Because the web game is designed "mobile first" (but in a good way), I tested the UI extensively with and without DevTools mobile emulator, and on my phone. This way I figured out what interactions worked best on both keyboard and touchscreen.

As to the JavaScript, I did not exactly enjoy writing it, but it wasn't hellish suffering either. I no longer "hate" JavaScript; I just want to stay away from it from now on. I would describe my code as pretty type-safe… until it isn't.

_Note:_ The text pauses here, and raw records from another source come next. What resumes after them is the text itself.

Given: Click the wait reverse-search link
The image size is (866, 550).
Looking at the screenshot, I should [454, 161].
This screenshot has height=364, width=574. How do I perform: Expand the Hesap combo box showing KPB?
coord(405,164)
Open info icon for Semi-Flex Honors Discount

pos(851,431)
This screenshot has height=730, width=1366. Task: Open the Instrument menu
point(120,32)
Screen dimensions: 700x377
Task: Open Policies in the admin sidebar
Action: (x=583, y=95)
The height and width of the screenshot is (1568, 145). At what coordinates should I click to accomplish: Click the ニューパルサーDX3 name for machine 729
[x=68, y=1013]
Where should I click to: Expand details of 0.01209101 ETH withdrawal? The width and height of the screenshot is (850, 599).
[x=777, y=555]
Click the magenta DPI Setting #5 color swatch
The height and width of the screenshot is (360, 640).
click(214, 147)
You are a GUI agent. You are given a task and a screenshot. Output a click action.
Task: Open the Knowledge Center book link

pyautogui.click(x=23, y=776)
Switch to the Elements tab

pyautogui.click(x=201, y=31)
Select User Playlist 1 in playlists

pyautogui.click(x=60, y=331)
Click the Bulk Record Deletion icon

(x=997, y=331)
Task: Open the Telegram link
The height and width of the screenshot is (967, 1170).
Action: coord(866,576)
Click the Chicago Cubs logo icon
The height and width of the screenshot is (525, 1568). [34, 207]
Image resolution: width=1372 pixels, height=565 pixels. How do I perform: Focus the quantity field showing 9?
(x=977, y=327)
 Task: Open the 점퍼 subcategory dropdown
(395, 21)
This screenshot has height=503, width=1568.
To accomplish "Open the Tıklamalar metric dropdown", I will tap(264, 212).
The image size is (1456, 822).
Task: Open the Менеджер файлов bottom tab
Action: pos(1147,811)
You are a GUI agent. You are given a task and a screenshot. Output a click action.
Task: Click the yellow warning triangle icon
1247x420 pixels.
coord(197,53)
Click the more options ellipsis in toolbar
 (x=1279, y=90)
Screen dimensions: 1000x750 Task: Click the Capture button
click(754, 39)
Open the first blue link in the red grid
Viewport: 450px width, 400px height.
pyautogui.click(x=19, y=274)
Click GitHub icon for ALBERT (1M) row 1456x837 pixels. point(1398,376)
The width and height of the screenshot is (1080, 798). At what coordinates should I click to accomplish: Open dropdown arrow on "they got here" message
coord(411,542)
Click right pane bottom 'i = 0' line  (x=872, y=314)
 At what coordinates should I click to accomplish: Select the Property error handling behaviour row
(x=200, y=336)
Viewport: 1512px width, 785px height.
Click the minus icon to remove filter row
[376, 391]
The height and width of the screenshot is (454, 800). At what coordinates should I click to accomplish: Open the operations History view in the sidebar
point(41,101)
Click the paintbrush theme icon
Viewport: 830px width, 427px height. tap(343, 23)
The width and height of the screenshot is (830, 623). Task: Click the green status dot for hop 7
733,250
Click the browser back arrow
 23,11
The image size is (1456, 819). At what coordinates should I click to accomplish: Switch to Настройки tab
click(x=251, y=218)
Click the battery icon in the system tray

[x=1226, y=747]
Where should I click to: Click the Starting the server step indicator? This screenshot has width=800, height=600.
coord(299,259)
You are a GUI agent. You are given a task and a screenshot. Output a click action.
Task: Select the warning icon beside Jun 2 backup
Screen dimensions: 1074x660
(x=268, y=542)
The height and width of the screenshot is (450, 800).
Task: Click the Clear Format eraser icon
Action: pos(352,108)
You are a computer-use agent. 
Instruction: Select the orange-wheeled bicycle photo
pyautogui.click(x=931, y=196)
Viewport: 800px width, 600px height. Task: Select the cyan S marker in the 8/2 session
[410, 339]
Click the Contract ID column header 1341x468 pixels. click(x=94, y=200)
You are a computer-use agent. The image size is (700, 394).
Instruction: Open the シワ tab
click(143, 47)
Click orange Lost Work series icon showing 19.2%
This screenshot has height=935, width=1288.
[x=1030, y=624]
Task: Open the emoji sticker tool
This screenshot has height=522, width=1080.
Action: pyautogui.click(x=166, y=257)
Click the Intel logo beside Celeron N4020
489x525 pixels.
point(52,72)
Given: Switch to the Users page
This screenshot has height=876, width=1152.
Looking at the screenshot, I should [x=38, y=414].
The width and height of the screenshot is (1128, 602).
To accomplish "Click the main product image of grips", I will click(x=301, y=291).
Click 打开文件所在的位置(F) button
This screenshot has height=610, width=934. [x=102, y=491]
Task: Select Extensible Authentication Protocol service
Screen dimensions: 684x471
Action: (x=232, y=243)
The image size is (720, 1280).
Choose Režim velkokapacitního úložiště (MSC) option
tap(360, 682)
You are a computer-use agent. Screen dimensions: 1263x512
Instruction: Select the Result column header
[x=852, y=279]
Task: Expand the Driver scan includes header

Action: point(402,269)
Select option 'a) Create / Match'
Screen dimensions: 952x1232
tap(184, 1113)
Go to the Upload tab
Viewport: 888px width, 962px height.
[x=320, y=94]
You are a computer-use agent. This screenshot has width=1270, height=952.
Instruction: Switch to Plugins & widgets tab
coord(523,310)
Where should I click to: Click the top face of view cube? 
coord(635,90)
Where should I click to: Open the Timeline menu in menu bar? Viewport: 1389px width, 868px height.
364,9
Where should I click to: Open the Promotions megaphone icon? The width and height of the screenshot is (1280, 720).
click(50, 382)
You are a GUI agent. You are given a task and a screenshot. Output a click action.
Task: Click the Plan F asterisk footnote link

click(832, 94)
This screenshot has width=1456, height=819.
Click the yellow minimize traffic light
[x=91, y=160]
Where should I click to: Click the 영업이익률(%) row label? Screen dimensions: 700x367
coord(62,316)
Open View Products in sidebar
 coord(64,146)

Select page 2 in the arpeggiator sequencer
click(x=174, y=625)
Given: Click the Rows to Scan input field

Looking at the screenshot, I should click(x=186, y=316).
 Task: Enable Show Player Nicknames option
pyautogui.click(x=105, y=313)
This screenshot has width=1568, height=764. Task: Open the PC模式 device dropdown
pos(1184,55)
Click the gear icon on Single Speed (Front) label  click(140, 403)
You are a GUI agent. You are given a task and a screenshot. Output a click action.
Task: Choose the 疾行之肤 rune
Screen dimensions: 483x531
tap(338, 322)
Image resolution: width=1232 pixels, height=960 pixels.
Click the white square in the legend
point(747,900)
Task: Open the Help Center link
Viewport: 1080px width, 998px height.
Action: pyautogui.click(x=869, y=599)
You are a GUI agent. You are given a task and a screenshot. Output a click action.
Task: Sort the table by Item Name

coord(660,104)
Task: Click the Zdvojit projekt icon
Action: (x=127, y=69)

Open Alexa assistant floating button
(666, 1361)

Step 9: Visualizing and having fun with the dataset

No, it's not about fancy charts or scatter plots. I just thought it would be helpful if we could display all the words in a table, so I made a webpage for that. Fun fact: I gave up indentation for all the <tr> tags. Otherwise there would be 28*1002 = 28kB of wasted data.

Table of a few tracks, words that only appear in each one, and respective
lines

Then I thought, "hey, what if I pulled up a list of most frequently used English words and compared that to those I found?" So I downloaded a list from Wiktionary titled Frequency lists/TV/2006/1-1000 which is the top 1000 words used in "a collection of TV and movie scripts/transcripts" as of 2006. This time though, I made more use of Unix tools. It worked like this (the 1000-word list was saved in file 1000):

$ cut -f2 tracks_words  # extract word from "track<tab>word" | sort > /tmp/top
$ sort 1000 > /tmp/freq
$ comm -12 /tmp/top /tmp/freq  # find common words between the two files
ahead
anybody
anyway
...

And here we have the most frequent 88 words:

Table of a few words, and the track they are in

I ran some more stupid analysis on the dataset and found that the only song that had absolutely no unique word is Truce (a bad day to the Truce fans out there, eh?), and songs closest to zero are Before Your Start Your Day and Trees, contributing 2 each. The figures go all the way up to 51: Neon Gravestones, which is basically a rapped-out essay, has the most expansive vocabulary among all tøp songs. I wrote all my interesting findings in the trivia section for players to discover.

The scripts I used to generate HTML: data/mkhtml_all.py, and data/mkhtml/freq.py

The HTML: words.html

Step 10: Deployment

The only thing it takes to deploy a static website is scp. rsync if you have lots of data. Let's calculate how much data we have to transfer.

File Size (kB)
index.html 9.6
words.html 88
index.css 1.7
index.js 6.5
words.js 94
albums.js 2.3
img/*.jpg 115.4
Total 317.5

Incidentally, this is how much my game will consume from a player's data plan. I think it's small enough for anyone.

Results

On April 19, 2022, I published a version I thought was stable enough to r/twentyonepilots. It went reasonably popular. You can play it here: One tøp song

Here's a demo video (2.0 MiB):

The source code (MIT) is here. If you want, you can download lyrics to your favorite artists' songs and generate your own dataset to play with. A redditor considered Taylor Swift, and I'm looking forward to their progress.

In conslusion, I think I did a pretty good job at extracting, representing, and toying with data, but the process left a lot to improve. NLP connoisseurs are gonna be mad at me for not using this and that library, and some Unix guru might be capable of rewriting my Python scripts with sed, awk, and jq. I do not care. The final product is one of my better interactive web designs, made with no framework and minimal assets. The game is not designed to be addictive, unlike $insertGameNameHere. It is, after all, just for fun; in the disclaimer I wrote that the game is "not a tool for gatekeeping." That's how things are supposed to work.